Millie and her friend Lucy Jarvis both survived, but they were injured and that night changed their lives.
Now 21, Millie has spoken about what happened and how she has worked to rebuild her life in a new podcast series by BBC Radio Manchester.
Manchester Arena Bomb - Stories of Hope is a four-part series presented by Radio 1 presenter Katie Thistleton to mark the fourth anniversary of the terror attack.
Millie, from Beech Hill, remembers being desperate to phone her mum straight after the blast, as she was on her way to meet her and wanted to warn her in case there was another bomb.
She told the podcast how she tried to unlock a mobile phone, but three of her fingers were injured.

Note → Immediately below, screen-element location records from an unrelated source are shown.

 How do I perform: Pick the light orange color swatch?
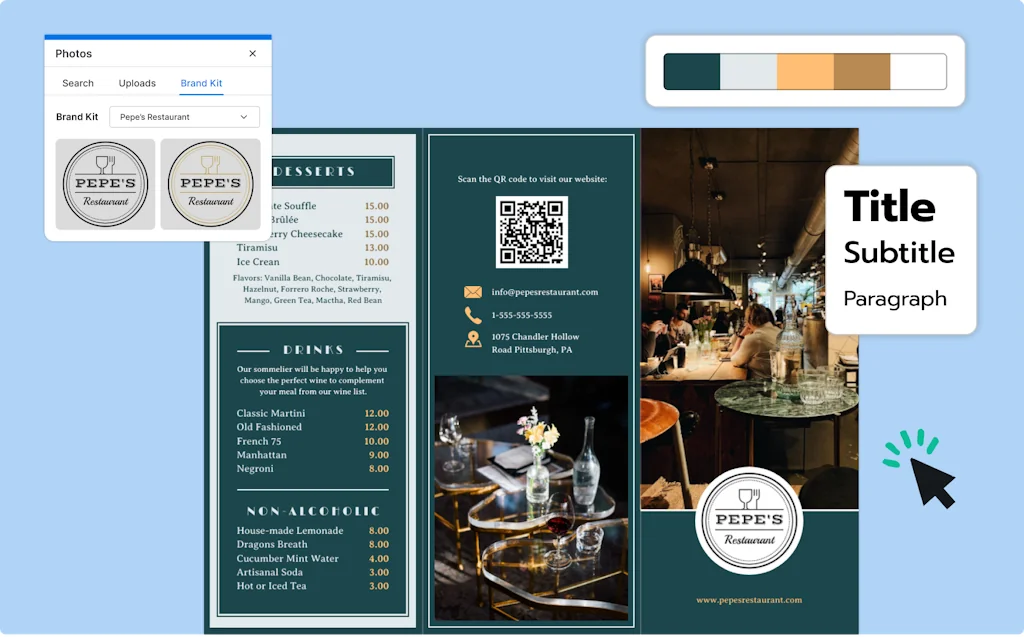(805, 72)
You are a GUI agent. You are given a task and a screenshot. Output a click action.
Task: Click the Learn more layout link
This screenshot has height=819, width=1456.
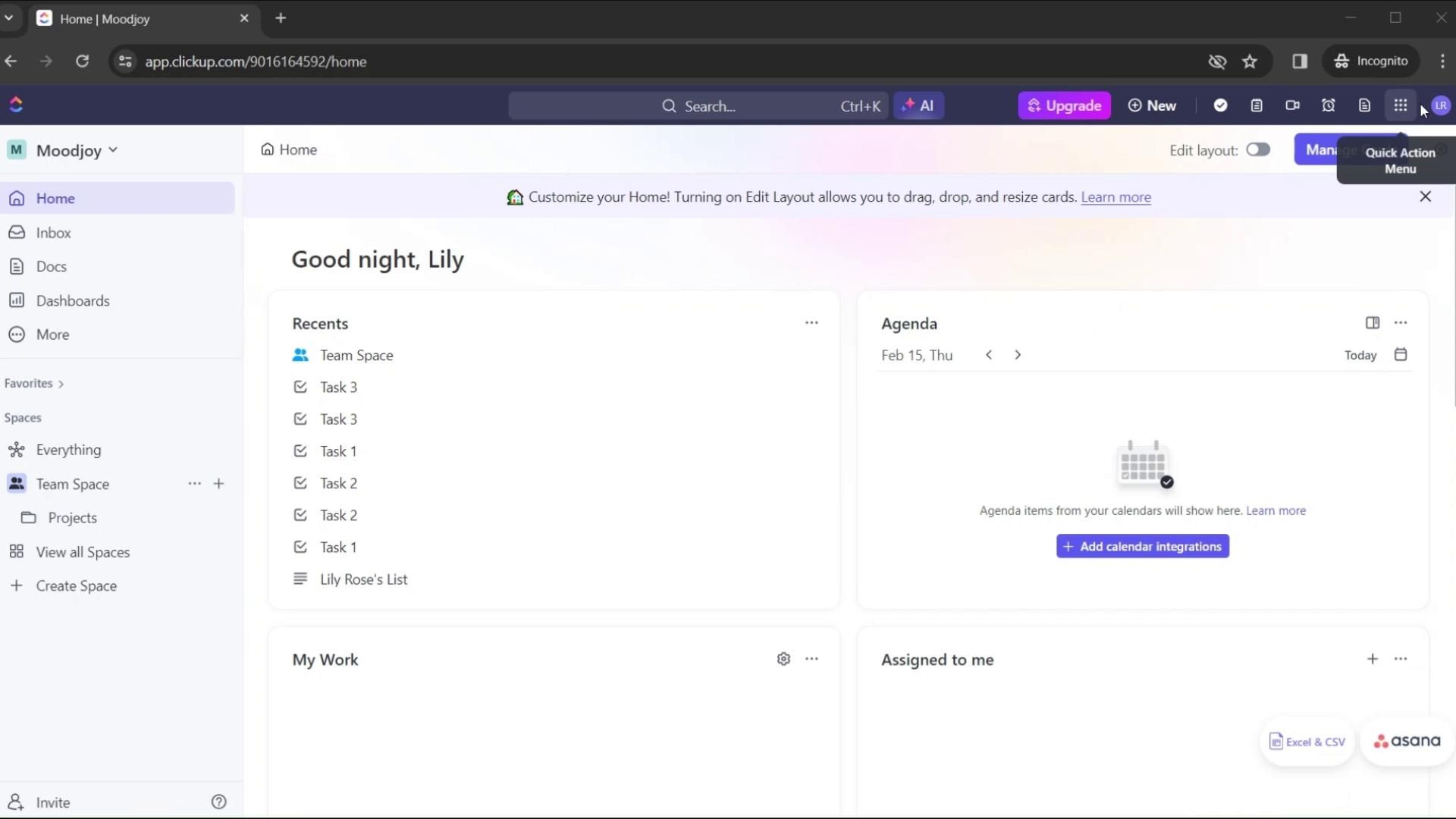[1116, 197]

She was eventually led out of the arena by a paramedic and saw the “chaos” from the blast, before meeting up with her mum and grandmother.
“They thought I was dead for like 10, 15 minutes because when they tried to get in the foyer where the bomb had gone off, a man said there were dead people in there. My mum hadn’t heard from me and thought the worst,” she said.
Millie had injuries to her ankle and hand, which meant she could not even pick up a knife and fork or hold a cup after the attack.
Her mental health also suffered as she battled depression and post-traumatic stress disorder.
She spoke about having survivors guilt and wondering why she had not suffered worse injuries.
It has been an extremely difficult few years for Millie, but she has received a lot of support and is now studying a degree in television and radio at Salford University.
In the podcast, she meets Louise Murray, whose brother Martyn Hett was killed in the blast, and finds out how she has moved forward with her life by setting up a business.
The series tells the stories of just some of the hundreds of people who were left injured and psychologically affected by what happened in Manchester that night.
Among them is Usman Ahmed, who was working his final shift as a steward when the bomb exploded. He talks about his mental health and the importance of his faith.
Martin Hibbert, who suffered 22 shrapnel wounds which left him paralysed from the waist down, promises to help Usman. Since the attack, Martin has set up a survivors unit and is climbing Mount Kilimanjaro later this year with hopes of raising £1m for the Spinal Injuries Association.
In episode two, Annette McNeil and her daughters Erin and Caitlin return to the arena to read letters they have written to themselves describing their mental and emotional journey.
They then watch a special performance by 17-year-old Alexis Wade who has her singing lessons paid for by Liv’s Trust, a fund set up by the family of 15-year-old Olivia Campbell Hardy who died in the attack.
Also featured is Jenny Howarth, who is visited at her family-owned Wonkey Donkey Sanctuary in Yorkshire by Rob Grew who remembers helping Jenny’s two aunties on the night of the bombing after they were seriously injured.
Presenter Katie Thistleton said: “This podcast is one of the best things I’ve ever done, but also one of the hardest. It was difficult to hear about the victims’ experiences, but also incredibly inspiring to see the strength and resilience of these wonderful people. There are some amazing stories amongst these four episodes and some powerful moments. These stories and the messages they bring with them have changed my outlook on life and will stay with me.”
Manchester Arena Bomb - Stories of Hope is available via BBC Sounds and the BBC’s website.